**TASK DETAILS**
Apart from pictures, transcribe exactly each line from the one containing "This screenshot has width=1390, height=868." through the final line of the listing below.

**SUPPLIED RECORDS**
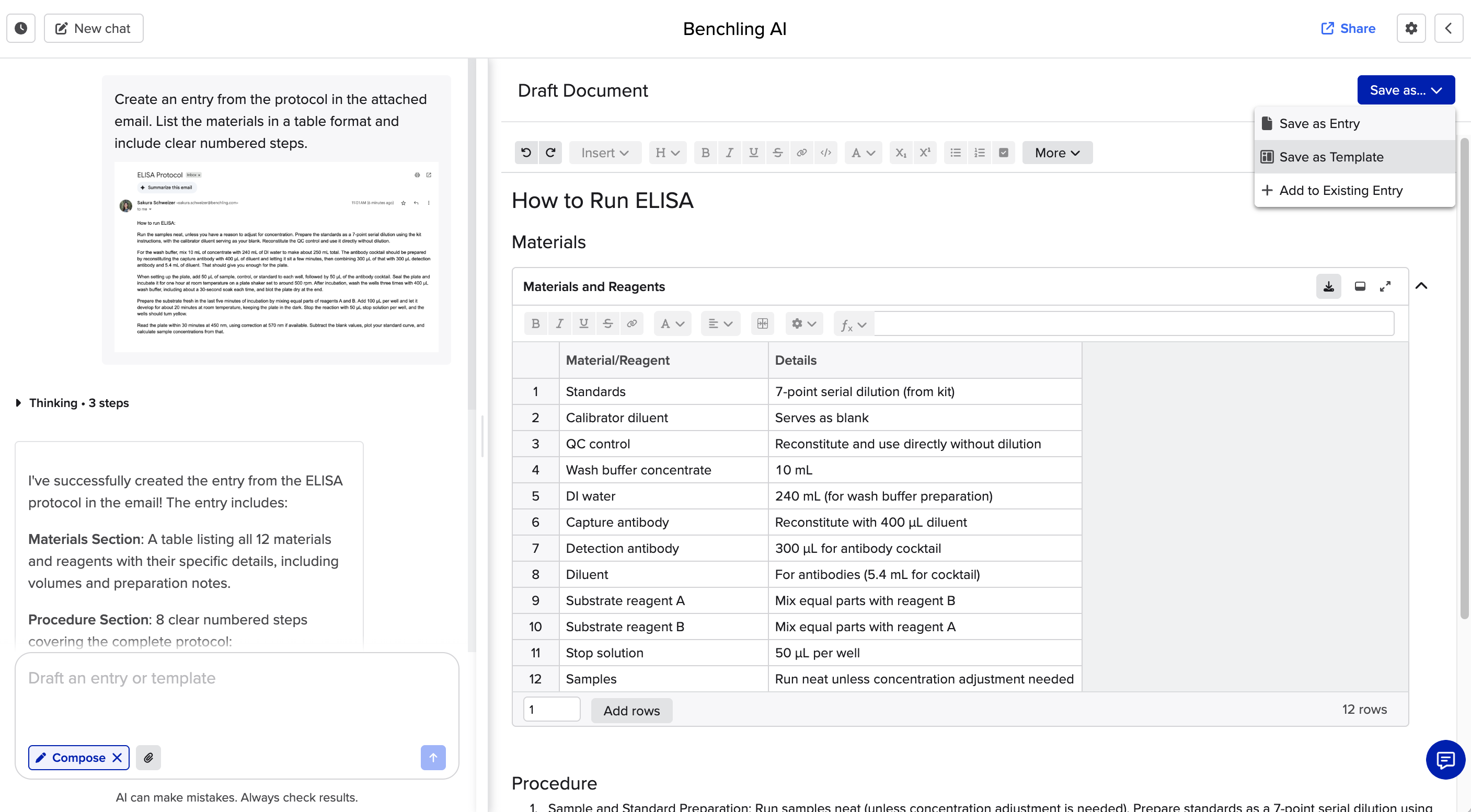Click the undo arrow in editor toolbar
Viewport: 1471px width, 812px height.
526,153
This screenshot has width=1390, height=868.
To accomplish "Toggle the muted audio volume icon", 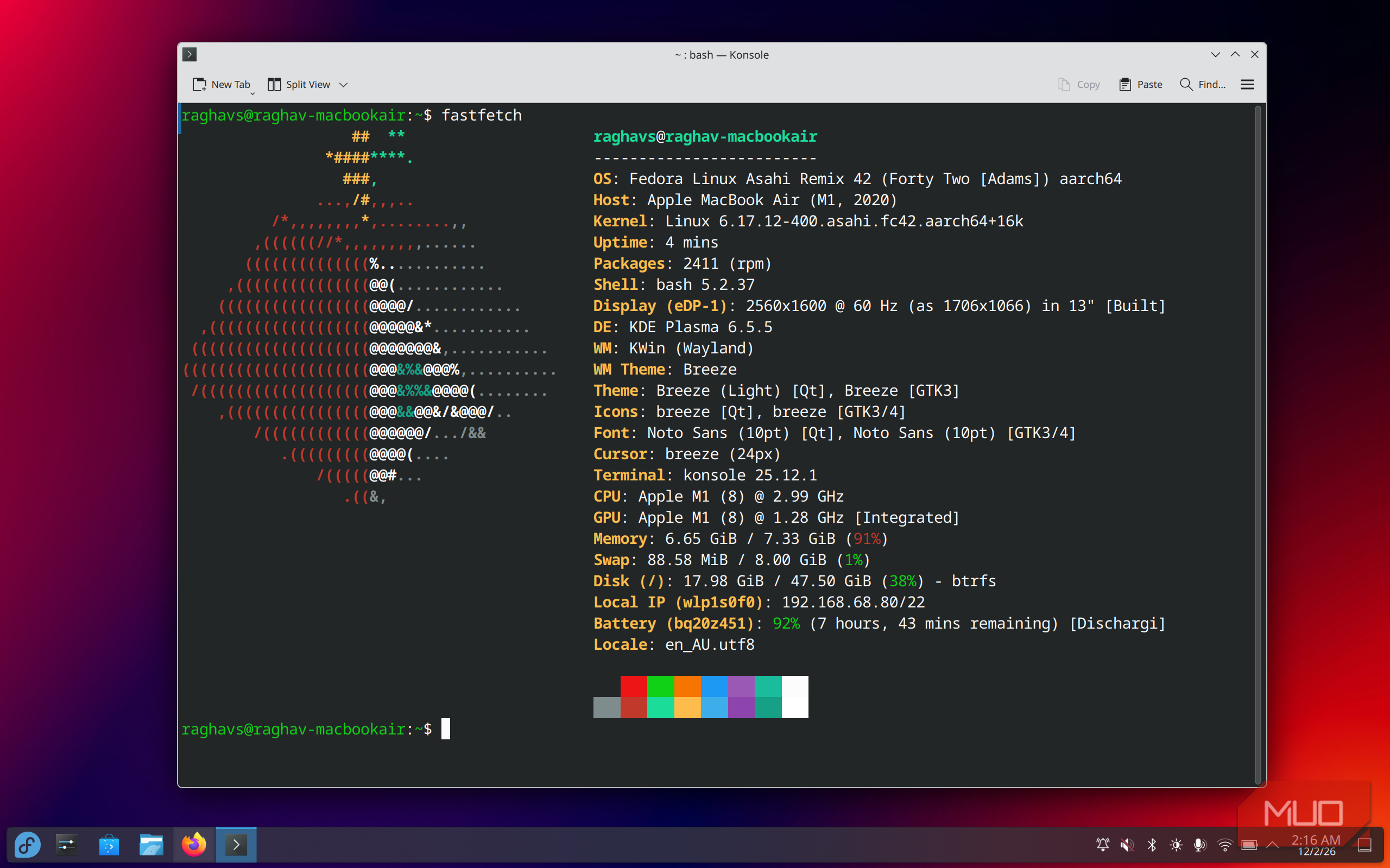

**WRITTEN ANSWER**
This screenshot has width=1390, height=868.
To accomplish "Toggle the muted audio volume icon", 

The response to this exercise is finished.